PAGE EXCERPT:
Begin

Erdogan and Greek leaders have been in a very public row over energy exploration in the eastern Mediterranean Sea. Erdogan is also heated over Greece placing military units on some of its islands in the Aegean Sea, close to Turkey. What’s more, Mitsotakis’s trip to the U.S. last week yielded an extension of a defense pact with Washington, which lets the U.S. military access the island of Crete, as well as three other bases in mainland Greece.
The response from Greek officials: Athens “will not get into a confrontation of statements with Turkey’s leadership,” a spokesman said Monday, and added, “Greek foreign policy is strongly founded on history, international law, and our alliances, however much that may annoy some.” AP has more, here.

End

REQUIRED TASK 1: In the piece on Greek-Turkish tensions, which island can the U.S. military access under the extended defense pact?
REQUIRED TASK 2: Extend the news brief on the dispute between Erdogan and Greek leaders with a further paragraph or two.

DATA EXCERPT:
Begin

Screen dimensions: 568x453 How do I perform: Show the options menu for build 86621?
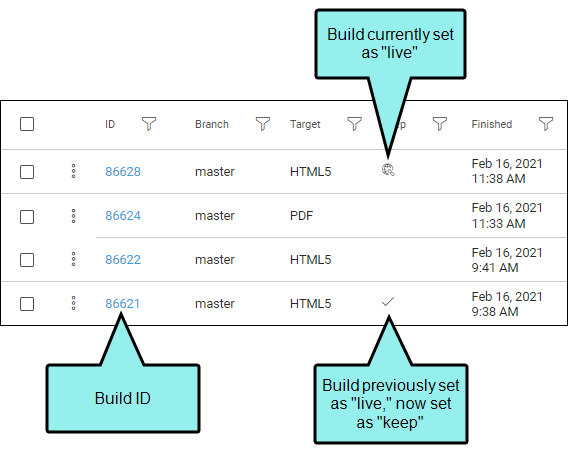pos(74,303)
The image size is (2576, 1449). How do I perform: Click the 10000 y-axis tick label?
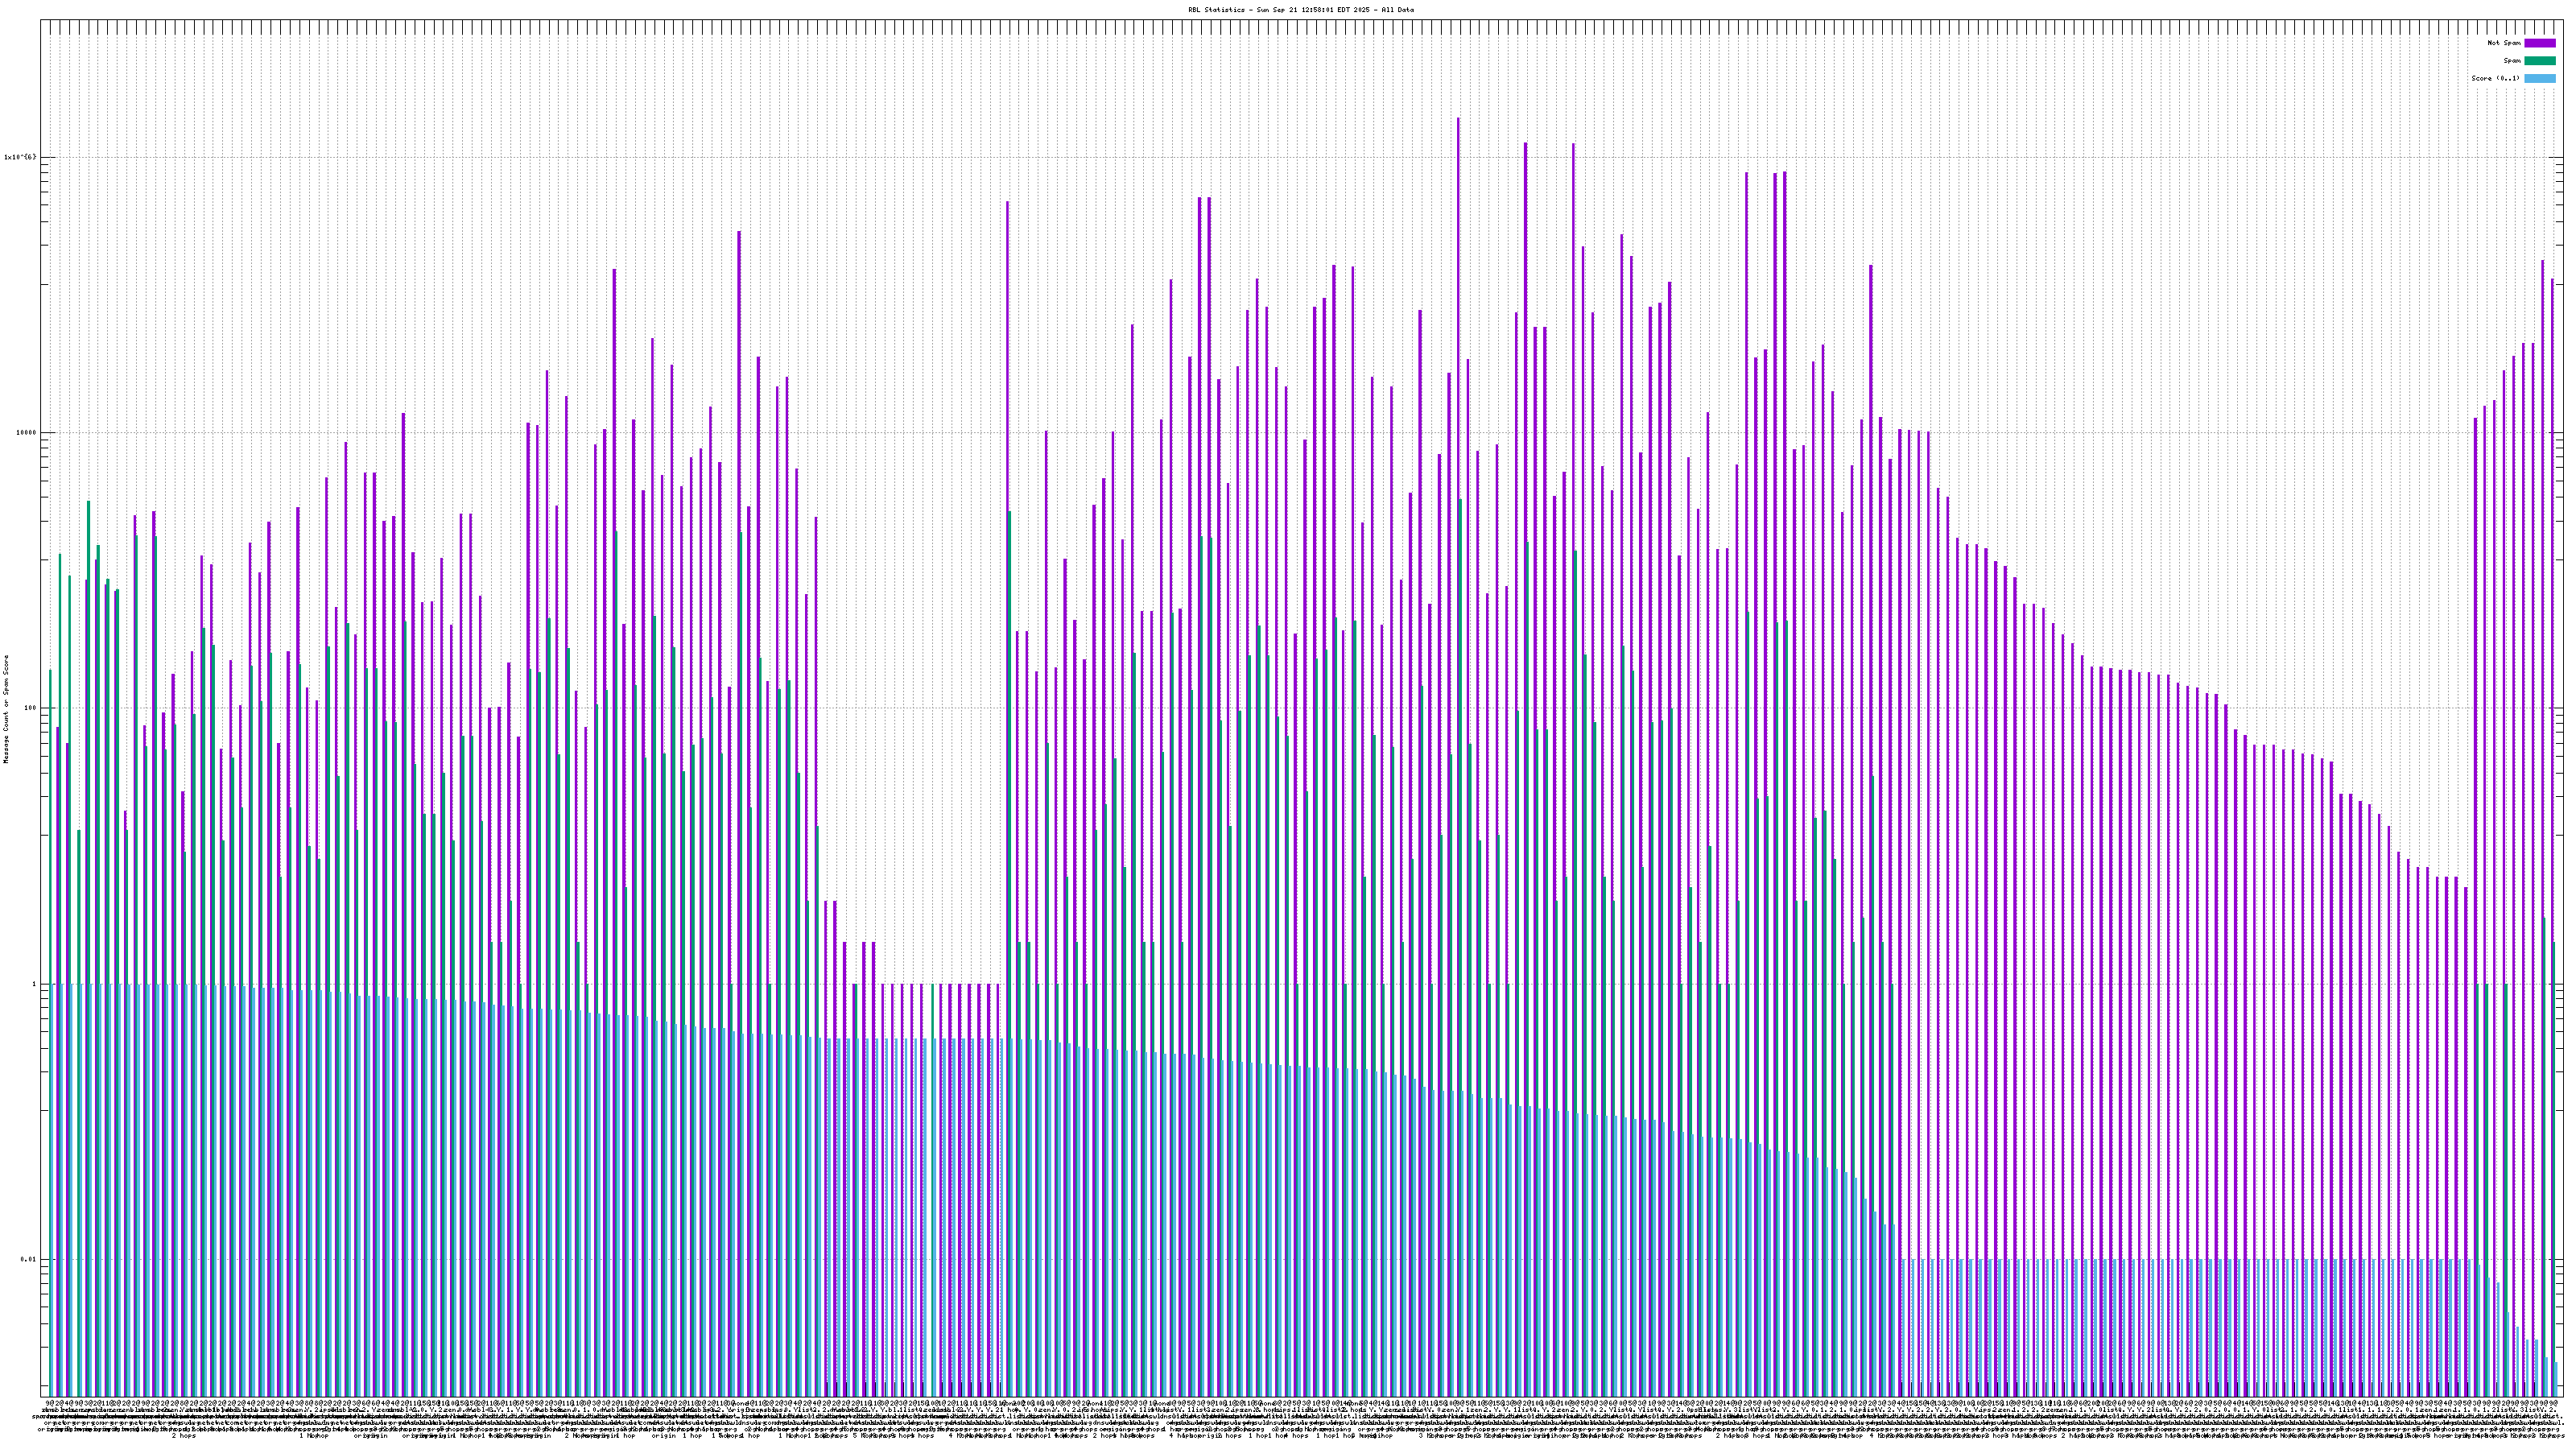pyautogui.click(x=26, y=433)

End

WRITTEN REPLY 1: Crete.

WRITTEN REPLY 2:
New: Turkey’s Erdogan also says he’s ordered a new offensive in northern Syria, this time reaching some 30 km into Syria in a new attempt to build a “buffer zone” in Kurdish-held lands that Erdogan wanted back in the Trump administration. According to Reuters, Erdogan said Monday that this new operation will begin “as soon as military, intelligence, and security forces have completed their preparations.”
The operation could trigger Trump-era sanctions against Turkish officials, according to Max Hoffman of the Center for American Progress. It would also “likely kill any chance of an F-16 sale getting through Congress (at least without a BIG fight Biden doesn’t want),” he added.
New: Sweden and Finland sent officials to Ankara today to talk over Turkey’s reluctance to greenlight NATO membership to the Nordic nations.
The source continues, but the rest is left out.